Detecting Long-Term Balancing Selection Using Allele Frequency Correlation

Abstract

Balancing selection occurs when multiple alleles are maintained in a population, which can result in their preservation over long evolutionary time periods. A characteristic signature of this long-term balancing selection is an excess number of intermediate frequency polymorphisms near the balanced variant. However, the expected distribution of allele frequencies at these loci has not been extensively detailed, and therefore existing summary statistic methods do not explicitly take it into account. Using simulations, we show that new mutations which arise in close proximity to a site targeted by balancing selection accumulate at frequencies nearly identical to that of the balanced allele. In order to scan the genome for balancing selection, we propose a new summary statistic, β, which detects these clusters of alleles at similar frequencies. Simulation studies show that compared with existing summary statistics, our measure has improved power to detect balancing selection, and is reasonably powered in non-equilibrium demographic models and under a range of recombination and mutation rates. We compute β on 1000 Genomes Project data to identify loci potentially subjected to long-term balancing selection in humans. We report two balanced haplotypes-localized to the genes WFS1 and CADM2-that are strongly linked to association signals for complex traits.
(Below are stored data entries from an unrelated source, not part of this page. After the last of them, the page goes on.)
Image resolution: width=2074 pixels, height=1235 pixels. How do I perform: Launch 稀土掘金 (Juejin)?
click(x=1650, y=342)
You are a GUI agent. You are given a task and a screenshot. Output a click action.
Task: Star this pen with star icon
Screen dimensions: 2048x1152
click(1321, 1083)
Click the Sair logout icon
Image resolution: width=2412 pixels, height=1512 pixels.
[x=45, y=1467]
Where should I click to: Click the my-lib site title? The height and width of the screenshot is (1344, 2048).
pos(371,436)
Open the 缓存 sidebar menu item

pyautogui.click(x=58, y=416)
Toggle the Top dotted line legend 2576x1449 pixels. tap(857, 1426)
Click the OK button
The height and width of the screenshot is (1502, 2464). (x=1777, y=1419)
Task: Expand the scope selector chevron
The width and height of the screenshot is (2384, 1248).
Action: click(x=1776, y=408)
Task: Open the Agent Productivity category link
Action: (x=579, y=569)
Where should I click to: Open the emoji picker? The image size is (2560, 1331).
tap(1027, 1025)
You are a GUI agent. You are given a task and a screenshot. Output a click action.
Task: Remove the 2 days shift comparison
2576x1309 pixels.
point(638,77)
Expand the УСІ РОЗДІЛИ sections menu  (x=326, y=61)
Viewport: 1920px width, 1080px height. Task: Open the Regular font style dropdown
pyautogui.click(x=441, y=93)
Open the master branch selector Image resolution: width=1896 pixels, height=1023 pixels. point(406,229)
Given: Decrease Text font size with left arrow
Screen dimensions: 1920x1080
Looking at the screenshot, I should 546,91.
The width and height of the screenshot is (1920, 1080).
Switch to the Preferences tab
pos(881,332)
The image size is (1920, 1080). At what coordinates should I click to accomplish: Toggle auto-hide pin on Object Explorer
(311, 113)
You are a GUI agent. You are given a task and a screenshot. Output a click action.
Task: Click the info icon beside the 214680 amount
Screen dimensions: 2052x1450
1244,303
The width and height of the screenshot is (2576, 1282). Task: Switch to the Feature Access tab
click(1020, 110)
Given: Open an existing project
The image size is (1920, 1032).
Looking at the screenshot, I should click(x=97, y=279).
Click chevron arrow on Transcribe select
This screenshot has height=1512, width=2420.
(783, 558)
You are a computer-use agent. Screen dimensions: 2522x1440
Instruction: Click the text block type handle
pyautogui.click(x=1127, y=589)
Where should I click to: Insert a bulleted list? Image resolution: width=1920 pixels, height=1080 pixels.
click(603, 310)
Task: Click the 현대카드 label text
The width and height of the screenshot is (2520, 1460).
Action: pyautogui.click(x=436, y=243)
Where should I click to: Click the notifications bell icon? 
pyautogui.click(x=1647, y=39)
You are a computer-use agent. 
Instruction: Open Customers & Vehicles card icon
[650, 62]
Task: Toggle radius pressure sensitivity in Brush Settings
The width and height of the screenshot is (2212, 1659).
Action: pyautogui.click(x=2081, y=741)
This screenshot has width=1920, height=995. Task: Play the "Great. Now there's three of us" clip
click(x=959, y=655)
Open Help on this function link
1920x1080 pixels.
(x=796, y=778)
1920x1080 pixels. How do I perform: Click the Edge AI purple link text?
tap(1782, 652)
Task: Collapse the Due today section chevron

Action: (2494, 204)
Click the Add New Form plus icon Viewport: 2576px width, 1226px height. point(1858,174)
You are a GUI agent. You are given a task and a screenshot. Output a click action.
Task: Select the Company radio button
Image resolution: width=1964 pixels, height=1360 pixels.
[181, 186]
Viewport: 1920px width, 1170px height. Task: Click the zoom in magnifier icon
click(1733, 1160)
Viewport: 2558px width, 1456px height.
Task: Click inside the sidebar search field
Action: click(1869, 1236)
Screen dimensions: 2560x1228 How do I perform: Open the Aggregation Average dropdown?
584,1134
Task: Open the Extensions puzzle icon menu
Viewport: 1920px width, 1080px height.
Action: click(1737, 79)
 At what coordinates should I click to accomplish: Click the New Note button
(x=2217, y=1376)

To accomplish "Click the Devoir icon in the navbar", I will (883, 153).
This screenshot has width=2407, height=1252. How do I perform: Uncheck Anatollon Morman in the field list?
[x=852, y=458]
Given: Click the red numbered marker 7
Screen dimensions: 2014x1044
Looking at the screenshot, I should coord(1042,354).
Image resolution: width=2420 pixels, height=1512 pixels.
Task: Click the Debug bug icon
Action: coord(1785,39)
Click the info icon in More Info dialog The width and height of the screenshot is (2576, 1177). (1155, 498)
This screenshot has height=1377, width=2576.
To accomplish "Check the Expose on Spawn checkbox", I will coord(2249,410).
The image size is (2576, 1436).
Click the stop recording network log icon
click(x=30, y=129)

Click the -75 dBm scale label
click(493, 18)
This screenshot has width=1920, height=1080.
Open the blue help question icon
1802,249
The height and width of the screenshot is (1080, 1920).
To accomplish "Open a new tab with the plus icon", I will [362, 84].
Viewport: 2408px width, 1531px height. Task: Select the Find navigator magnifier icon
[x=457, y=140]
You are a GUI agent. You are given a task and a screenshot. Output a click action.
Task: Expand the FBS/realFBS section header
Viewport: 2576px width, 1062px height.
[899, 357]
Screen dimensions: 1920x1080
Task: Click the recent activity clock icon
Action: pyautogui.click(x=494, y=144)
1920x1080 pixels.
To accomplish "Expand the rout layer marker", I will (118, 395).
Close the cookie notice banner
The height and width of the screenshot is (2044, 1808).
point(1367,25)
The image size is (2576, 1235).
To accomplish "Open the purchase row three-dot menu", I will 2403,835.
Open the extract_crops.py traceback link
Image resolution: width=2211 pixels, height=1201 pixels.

Our approach is computationally efficient and applicable to species that lack appropriate outgroup sequences, allowing for well-powered analysis of selection in the wide variety of species for which population data are rapidly being generated.

Keywords: balancing selection; human evolution; selection scans.

Fig. 1.

Model of allelic class build-up. (1) A new SNP (red star) arises in the population and is subject to balancing selection. (2) It sweeps up to its equilibrium frequency. (3) New SNPs enter the population linked to one of the two balanced alleles and some drift up in frequency. However, unlike in the neutral case, their maximum frequency is that of the balanced allele they are linked to, so variants build-up at this frequency (e.g., blue diamond or brown circle). (4) Recombination decouples SNPs (e.g., purple pentagon) from the balanced site, allowing them to experience further genetic drift.

Fig. 2.

Simulations demonstrating build-up of alleles at frequencies similar to balanced alleles as compared with selectively neutral counterparts. The blue bars indicate the fraction of SNPs in simulation replicates at specific frequency differences away from a balanced core site. In contrast, the orange bars represent simulation replicates that lack a balanced variant. Instead, the core site is chosen to be a neutral variant within frequency 10% of the equilibrium frequency of variants introduced in the balanced simulations. (A) Folded frequency differences between the core SNP and each other SNP in a 400-bp window surrounding the core site. Recombination is not expected to have occurred in this region since the start of selection (Gao etal. 2015). (B) Frequency differences in 2,000-bp windows, where recombination is expected to have occurred since the start of selection.

Fig. 3.

Power of methods to detect ancient balancing selection. Power was calculated based on simulation replicates containing only neutral variants (True Negatives) or containing a balanced variant that was introduced (True Positives). Columns correspond to simulations of balanced alleles at equilibrium frequencies 0.25, 0.50, and 0.75. Rows correspond to older and more recent selection, beginning 250,000 and 100,000 generations prior to sampling, respectively.

Fig. 4.

Signal of balancing selection at CADM2. The signal of selection is located in an intron of CADM2. Top: rs17518584 is the lead GWAS SNP for several cognitive traits and is marked by the brown vertical dashed line. The purple dashed line marks two regulatory variants found on the balanced haplotype. β scores were calculated using a rolling average with windows of size 5 kb, including only SNPs at the same frequency as the core SNP in the average. In addition, we show the allele frequencies of the GWAS and a top-scoring β SNP in each representative population. Bottom: Approximate haplotype spans for each population.

Fig. 5.

Signal of balancing selection at the WFS1 gene. Top: rs4458523 is the lead GWAS SNP for diabetes, and is marked by the brown vertical dashed line. The purple dashed line marks five regulatory variants found on the balanced haplotype. In addition, we show the allele frequencies of the GWAS and a top-scoring β SNP in each representative population. Bottom: Approximate haplotype spans for each population.